Consigne 1
Indiquez si chacune des affirmations suivantes concorde avec l'extrait, en répondant par oui ou par non et en citant les mots de l'extrait qui le déterminent : (a) un endroit désigné comme le temple des francs-maçons se trouvait aux environs du lycée Van Vo ; (b) la personne qui s'exprime déclare avoir appartenu à une obédience maçonnique ; (c) l'église évangélique de Colobane voisine avec le domicile du marabout depuis 1980.

Extrait
══════════

ODE À LA TOLÉRANCE DANS UN PAYS DE TÉRANGA
Je n’ai jamais pensé que les francs-maçons soient des ennemis de l’Islam - Ces gens ont toujours exercé leur culte sans que cela ait dérangé grand-monde - Des défenseurs autoproclamés de l’Islam prétendent purifier religieusement ce bon vieux pays
Peut-être parce que je ne suis pas un aussi bon musulman que nos censeurs et moralisateurs, qui s’arrogent le droit de décerner des brevets de bon — ou de mauvais — musulman, en plus d’être les gardiens des portes du Paradis, peut-être aussi est-ce dû à mon absence de culture, mais enfin, je n’ai jamais pensé que les francs-maçons soient des ennemis de l’Islam ou de quelque religion révélée que ce soit. A ce que je sache même, les maçons ont joué un rôle extrêmement positif dans l’Histoire, ne serait-ce qu’en promouvant l’Education, en prônant les Lumières et en se battant, entre autres, pour l’abolition de l’Esclavage entre autres actions positives. L’Esclavage, justement, que certains sont en train de restaurer en Libye et ailleurs ! Pour le reste, je n’en sais trop rien puisque n’étant d’aucune obédience et n’ayant jamais été un « frère de lumière». Et puis, pour autant que je me souvienne, au Sénégal ces gens ont toujours exercé leur culte, ou leur philosophie ou leurs rites, sans que cela ait dérangé grand-monde. Je connais des maçons qui sont des gens remarquables, aux antipodes du portrait que nos policiers de la pensée veulent dresser d’eux. Depuis mon plus jeune âge, j’ai vu aux environs du lycée Van Vo un endroit que l’on désignait comme « le temple des francs-maçons » et franchement, cela faisait partie du décor, est réellement intégré et accepté par tout le monde. Y compris par nos grands chefs religieux qui n’ont jamais éprouvé le besoin de prêcher contre les maçons. Ou contre les homosexuels ! Dans leur trop grande sagesse, ces chefs savent que la société sénégalaise, comme toutes les autres du reste, est trop complexe et qu’on y trouve du tout. Ils n’ont jamais rien entrepris qui puisse réveiller la « fitna » dans ce pays où toutes les pratiques ont toujours été recouvertes d’un voile pudique de « soutoura ».
Hélas, des individus défenseurs autoproclamés de l’Islam prétendent purifier religieusement ce bon vieux pays d’Islam — mais où les catholiques ne sont pas ostracisés — en excommuniant, en décrétant des « fatwas » vengeresses, en jetant des anathèmes, en stigmatisant. Au début des années 80, le combat de ces gens, c’était contre l’ouverture d’un lieu de culte pour les catholiques à Tivaouane sous prétexte que c’est une ville sainte ! Aujourd’hui, les disciples de Jésus disposent dans la capitale de la Tidjania d’un lieu de prière et ça ne dérange pas les chefs de cette puissante tarikha. Car c’est ça le Sénégal, la coexistence harmonieuse entre les ethnies, les confréries, les religions et même… les partis politiques ! Lesquels ont toujours su se retrouver autour de l’essentiel quand les intérêts supérieurs du pays sont en jeu. Et quelle meilleure forme de cohabitation que celle entre le domicile, à Colobane, du grand marabout mouride Serigne Cheikh Mbacké Gaïndé Fatma et une église évangélique. Deux propriétés mitoyennes qui vivent ensemble côte à côte, chacune pratiquant son culte dans le meilleur des voisinages ! Ce depuis 1960 au moins. Ou cette église à Ziguinchor où sont enterrés à la fois des musulmans et des chrétiens.

══════════

Données fournies
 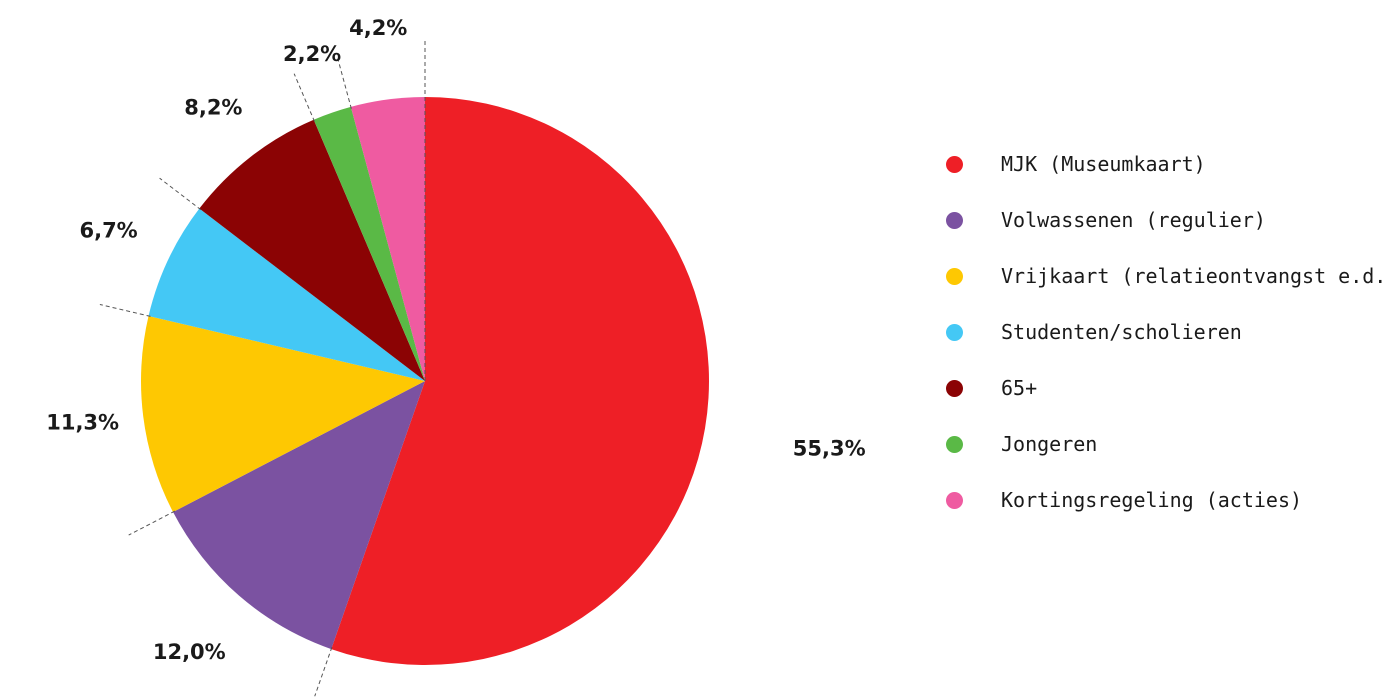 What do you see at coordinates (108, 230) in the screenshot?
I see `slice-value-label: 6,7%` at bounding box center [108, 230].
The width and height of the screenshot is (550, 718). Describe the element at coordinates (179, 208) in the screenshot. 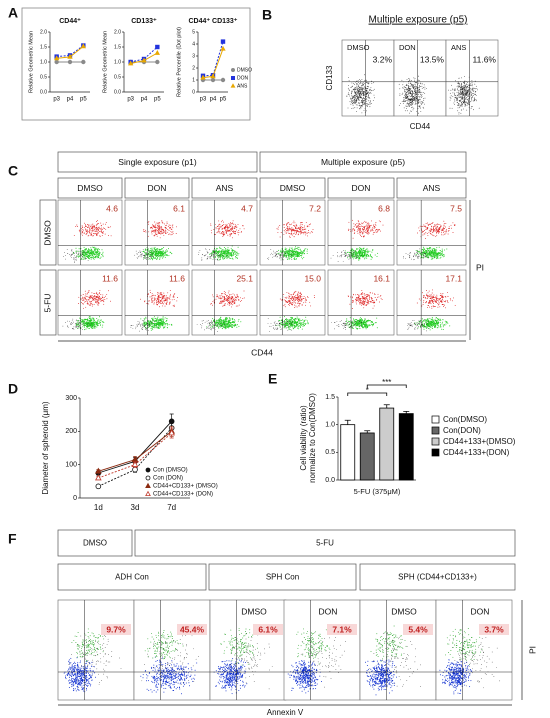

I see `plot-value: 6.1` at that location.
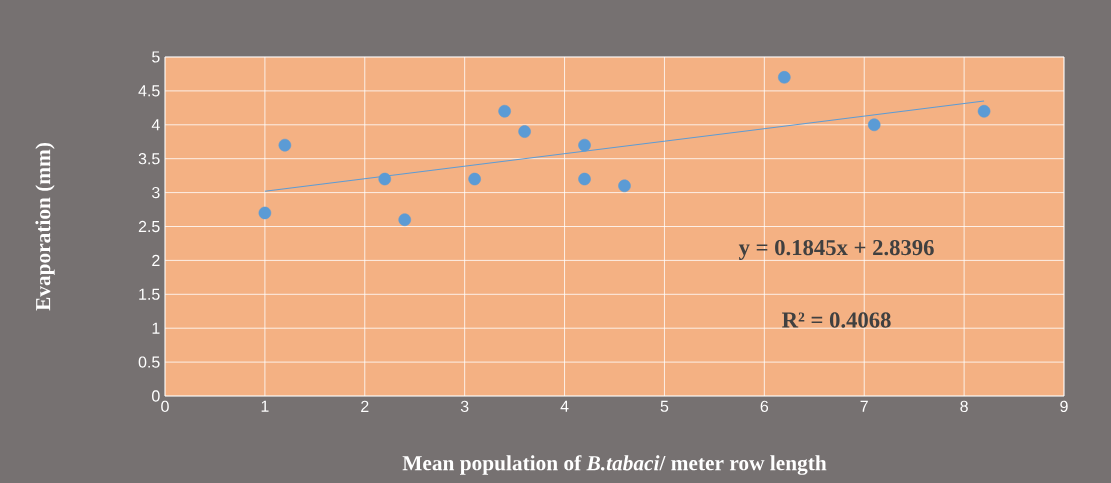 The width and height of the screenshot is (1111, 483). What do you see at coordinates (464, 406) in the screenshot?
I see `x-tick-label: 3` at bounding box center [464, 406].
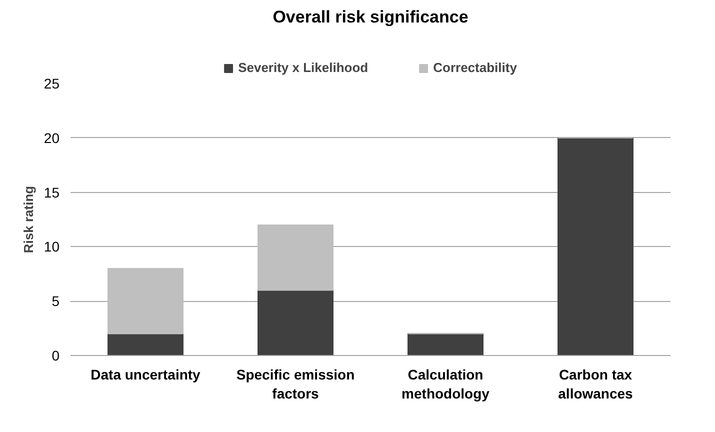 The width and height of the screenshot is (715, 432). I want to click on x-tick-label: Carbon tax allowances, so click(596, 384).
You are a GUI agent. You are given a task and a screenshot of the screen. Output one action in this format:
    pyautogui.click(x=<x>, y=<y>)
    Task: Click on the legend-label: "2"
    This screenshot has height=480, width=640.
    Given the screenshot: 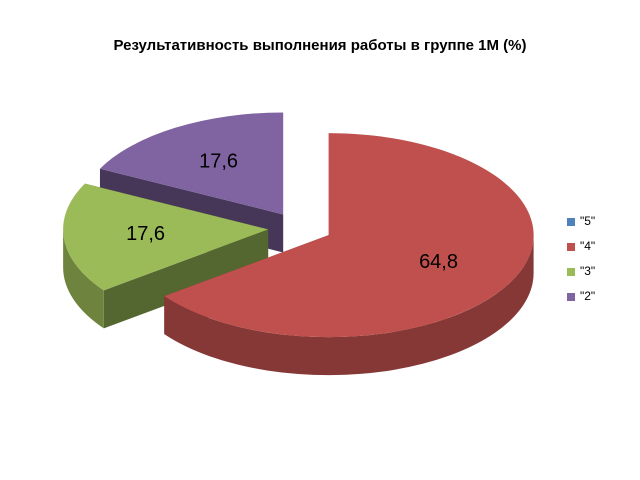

══════════

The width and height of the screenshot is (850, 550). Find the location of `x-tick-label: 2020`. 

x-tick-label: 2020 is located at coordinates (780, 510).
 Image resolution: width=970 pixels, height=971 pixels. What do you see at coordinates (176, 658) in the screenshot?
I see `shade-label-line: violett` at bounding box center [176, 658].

══════════

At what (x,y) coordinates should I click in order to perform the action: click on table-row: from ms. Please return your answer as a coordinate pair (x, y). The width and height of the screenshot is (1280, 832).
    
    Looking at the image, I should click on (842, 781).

══════════

Consigne 2
Restituez sous forme de liste JSON de chaînes, à raison d'une chaîne par ligne et sans les lignes vides, les entrées allant de la ligne qui contient « What do you see at coordinates (108, 230) » à celle qui contient « The width and height of the screenshot is (715, 432). », ces deux lignes comprises. Omettez les images.

Réponse 1
(a) Oui : « j’ai vu aux environs du lycée Van Vo un endroit que l’on désignait comme « le temple des francs-maçons » ».
(b) Non : « n’étant d’aucune obédience et n’ayant jamais été un « frère de lumière» ».
(c) Non : « Ce depuis 1960 au moins. »

Réponse 2
[
  "  What do you see at coordinates (108, 230) in the screenshot?",
  "I see `slice-value-label: 6,7%` at bounding box center [108, 230].",
  "The width and height of the screenshot is (550, 718). Describe the element at coordinates (179, 208) in the screenshot. ",
  "I see `plot-value: 6.1` at that location.",
  " The width and height of the screenshot is (1111, 483). What do you see at coordinates (464, 406) in the screenshot?",
  "I see `x-tick-label: 3` at bounding box center [464, 406].",
  " The width and height of the screenshot is (715, 432). I want to click on x-tick-label: Carbon tax allowances, so click(596, 384)."
]